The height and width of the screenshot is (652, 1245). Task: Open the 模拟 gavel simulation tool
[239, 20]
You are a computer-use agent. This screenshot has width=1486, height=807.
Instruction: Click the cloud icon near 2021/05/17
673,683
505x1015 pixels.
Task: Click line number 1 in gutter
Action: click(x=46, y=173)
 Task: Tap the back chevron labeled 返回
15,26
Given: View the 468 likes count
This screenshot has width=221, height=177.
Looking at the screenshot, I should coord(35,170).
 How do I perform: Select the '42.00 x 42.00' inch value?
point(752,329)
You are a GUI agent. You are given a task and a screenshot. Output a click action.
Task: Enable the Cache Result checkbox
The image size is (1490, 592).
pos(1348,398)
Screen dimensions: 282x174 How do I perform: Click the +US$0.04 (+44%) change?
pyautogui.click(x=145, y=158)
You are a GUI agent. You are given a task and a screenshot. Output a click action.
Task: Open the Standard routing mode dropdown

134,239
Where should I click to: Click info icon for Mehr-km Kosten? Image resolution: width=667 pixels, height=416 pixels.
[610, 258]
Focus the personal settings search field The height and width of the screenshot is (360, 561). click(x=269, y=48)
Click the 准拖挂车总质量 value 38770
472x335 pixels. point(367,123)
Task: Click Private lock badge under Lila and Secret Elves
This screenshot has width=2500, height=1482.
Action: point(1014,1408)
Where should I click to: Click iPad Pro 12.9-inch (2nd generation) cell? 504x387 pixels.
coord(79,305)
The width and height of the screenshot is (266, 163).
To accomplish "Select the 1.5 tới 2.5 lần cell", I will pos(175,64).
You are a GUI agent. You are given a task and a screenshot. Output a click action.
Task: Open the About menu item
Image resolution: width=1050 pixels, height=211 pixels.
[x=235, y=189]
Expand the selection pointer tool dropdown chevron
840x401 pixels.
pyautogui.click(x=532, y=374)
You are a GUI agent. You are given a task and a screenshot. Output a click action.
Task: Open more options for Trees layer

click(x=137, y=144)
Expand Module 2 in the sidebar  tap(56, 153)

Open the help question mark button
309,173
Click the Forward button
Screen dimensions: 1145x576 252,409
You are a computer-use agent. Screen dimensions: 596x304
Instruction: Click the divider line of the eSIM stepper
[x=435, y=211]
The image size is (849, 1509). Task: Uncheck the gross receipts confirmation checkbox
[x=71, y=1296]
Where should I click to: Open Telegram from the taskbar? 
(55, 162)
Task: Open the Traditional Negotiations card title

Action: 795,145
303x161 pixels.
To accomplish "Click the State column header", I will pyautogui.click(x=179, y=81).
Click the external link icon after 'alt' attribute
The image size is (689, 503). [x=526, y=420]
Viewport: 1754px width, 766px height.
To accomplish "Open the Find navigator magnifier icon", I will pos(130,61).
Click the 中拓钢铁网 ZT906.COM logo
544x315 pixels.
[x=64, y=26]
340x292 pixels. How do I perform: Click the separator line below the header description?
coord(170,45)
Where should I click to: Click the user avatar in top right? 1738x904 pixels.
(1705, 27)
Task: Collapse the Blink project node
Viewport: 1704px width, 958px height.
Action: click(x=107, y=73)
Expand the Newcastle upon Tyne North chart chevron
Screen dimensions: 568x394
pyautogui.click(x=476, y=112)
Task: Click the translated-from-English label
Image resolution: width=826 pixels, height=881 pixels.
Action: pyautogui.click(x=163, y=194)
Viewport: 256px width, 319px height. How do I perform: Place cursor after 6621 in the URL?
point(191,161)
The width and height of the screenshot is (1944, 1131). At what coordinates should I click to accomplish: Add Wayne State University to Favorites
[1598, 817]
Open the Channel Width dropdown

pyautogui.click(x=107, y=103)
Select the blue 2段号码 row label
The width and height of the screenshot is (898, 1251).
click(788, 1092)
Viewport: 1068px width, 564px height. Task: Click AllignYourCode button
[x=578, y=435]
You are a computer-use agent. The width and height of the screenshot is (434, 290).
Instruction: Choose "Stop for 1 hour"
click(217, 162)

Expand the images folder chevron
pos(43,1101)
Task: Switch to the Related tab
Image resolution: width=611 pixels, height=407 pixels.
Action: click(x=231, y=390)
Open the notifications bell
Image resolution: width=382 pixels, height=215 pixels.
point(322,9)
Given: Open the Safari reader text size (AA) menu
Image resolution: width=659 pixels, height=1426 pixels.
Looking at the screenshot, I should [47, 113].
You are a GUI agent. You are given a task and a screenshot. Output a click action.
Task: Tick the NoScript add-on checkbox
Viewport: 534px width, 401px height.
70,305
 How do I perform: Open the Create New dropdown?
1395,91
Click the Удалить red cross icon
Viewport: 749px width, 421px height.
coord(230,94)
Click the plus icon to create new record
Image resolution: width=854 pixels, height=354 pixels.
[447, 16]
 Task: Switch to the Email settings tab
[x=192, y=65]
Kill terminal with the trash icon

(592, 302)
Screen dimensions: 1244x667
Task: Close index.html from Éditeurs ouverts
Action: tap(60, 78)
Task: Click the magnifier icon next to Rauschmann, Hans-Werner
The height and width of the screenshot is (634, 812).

..........

* _Directions_:
Copy every line of the records above exactly as it appears.

* _The result_:
The height and width of the screenshot is (652, 1245). Task: Open the 模拟 gavel simulation tool
[239, 20]
You are a computer-use agent. This screenshot has width=1486, height=807.
Instruction: Click the cloud icon near 2021/05/17
673,683
505x1015 pixels.
Task: Click line number 1 in gutter
Action: click(x=46, y=173)
 Task: Tap the back chevron labeled 返回
15,26
Given: View the 468 likes count
This screenshot has width=221, height=177.
Looking at the screenshot, I should coord(35,170).
 How do I perform: Select the '42.00 x 42.00' inch value?
point(752,329)
You are a GUI agent. You are given a task and a screenshot. Output a click action.
Task: Enable the Cache Result checkbox
The image size is (1490, 592).
pos(1348,398)
Screen dimensions: 282x174 How do I perform: Click the +US$0.04 (+44%) change?
pyautogui.click(x=145, y=158)
You are a GUI agent. You are given a task and a screenshot. Output a click action.
Task: Open the Standard routing mode dropdown

134,239
Where should I click to: Click info icon for Mehr-km Kosten? Image resolution: width=667 pixels, height=416 pixels.
[610, 258]
Focus the personal settings search field The height and width of the screenshot is (360, 561). click(x=269, y=48)
Click the 准拖挂车总质量 value 38770
472x335 pixels. point(367,123)
Task: Click Private lock badge under Lila and Secret Elves
This screenshot has width=2500, height=1482.
Action: point(1014,1408)
Where should I click to: Click iPad Pro 12.9-inch (2nd generation) cell? 504x387 pixels.
coord(79,305)
The width and height of the screenshot is (266, 163).
To accomplish "Select the 1.5 tới 2.5 lần cell", I will pos(175,64).
You are a GUI agent. You are given a task and a screenshot. Output a click action.
Task: Open the About menu item
Image resolution: width=1050 pixels, height=211 pixels.
[x=235, y=189]
Expand the selection pointer tool dropdown chevron
840x401 pixels.
pyautogui.click(x=532, y=374)
You are a GUI agent. You are given a task and a screenshot. Output a click action.
Task: Open more options for Trees layer

click(x=137, y=144)
Expand Module 2 in the sidebar  tap(56, 153)

Open the help question mark button
309,173
Click the Forward button
Screen dimensions: 1145x576 252,409
You are a computer-use agent. Screen dimensions: 596x304
Instruction: Click the divider line of the eSIM stepper
[x=435, y=211]
The image size is (849, 1509). Task: Uncheck the gross receipts confirmation checkbox
[x=71, y=1296]
Where should I click to: Open Telegram from the taskbar? 
(55, 162)
Task: Open the Traditional Negotiations card title

Action: 795,145
303x161 pixels.
To accomplish "Click the State column header", I will pyautogui.click(x=179, y=81).
Click the external link icon after 'alt' attribute
The image size is (689, 503). [x=526, y=420]
Viewport: 1754px width, 766px height.
To accomplish "Open the Find navigator magnifier icon", I will pos(130,61).
Click the 中拓钢铁网 ZT906.COM logo
544x315 pixels.
[x=64, y=26]
340x292 pixels. How do I perform: Click the separator line below the header description?
coord(170,45)
Where should I click to: Click the user avatar in top right? 1738x904 pixels.
(1705, 27)
Task: Collapse the Blink project node
Viewport: 1704px width, 958px height.
Action: click(x=107, y=73)
Expand the Newcastle upon Tyne North chart chevron
Screen dimensions: 568x394
pyautogui.click(x=476, y=112)
Task: Click the translated-from-English label
Image resolution: width=826 pixels, height=881 pixels.
Action: pyautogui.click(x=163, y=194)
Viewport: 256px width, 319px height. How do I perform: Place cursor after 6621 in the URL?
point(191,161)
The width and height of the screenshot is (1944, 1131). At what coordinates should I click to accomplish: Add Wayne State University to Favorites
[1598, 817]
Open the Channel Width dropdown

pyautogui.click(x=107, y=103)
Select the blue 2段号码 row label
The width and height of the screenshot is (898, 1251).
click(788, 1092)
Viewport: 1068px width, 564px height. Task: Click AllignYourCode button
[x=578, y=435]
You are a computer-use agent. The width and height of the screenshot is (434, 290).
Instruction: Choose "Stop for 1 hour"
click(217, 162)

Expand the images folder chevron
pos(43,1101)
Task: Switch to the Related tab
Image resolution: width=611 pixels, height=407 pixels.
Action: click(x=231, y=390)
Open the notifications bell
Image resolution: width=382 pixels, height=215 pixels.
point(322,9)
Given: Open the Safari reader text size (AA) menu
Image resolution: width=659 pixels, height=1426 pixels.
Looking at the screenshot, I should [47, 113].
You are a GUI agent. You are given a task and a screenshot. Output a click action.
Task: Tick the NoScript add-on checkbox
Viewport: 534px width, 401px height.
70,305
 How do I perform: Open the Create New dropdown?
1395,91
Click the Удалить red cross icon
Viewport: 749px width, 421px height.
coord(230,94)
Click the plus icon to create new record
Image resolution: width=854 pixels, height=354 pixels.
[447, 16]
 Task: Switch to the Email settings tab
[x=192, y=65]
Kill terminal with the trash icon

(592, 302)
Screen dimensions: 1244x667
Task: Close index.html from Éditeurs ouverts
Action: tap(60, 78)
Task: Click the magnifier icon next to Rauschmann, Hans-Werner
The height and width of the screenshot is (634, 812).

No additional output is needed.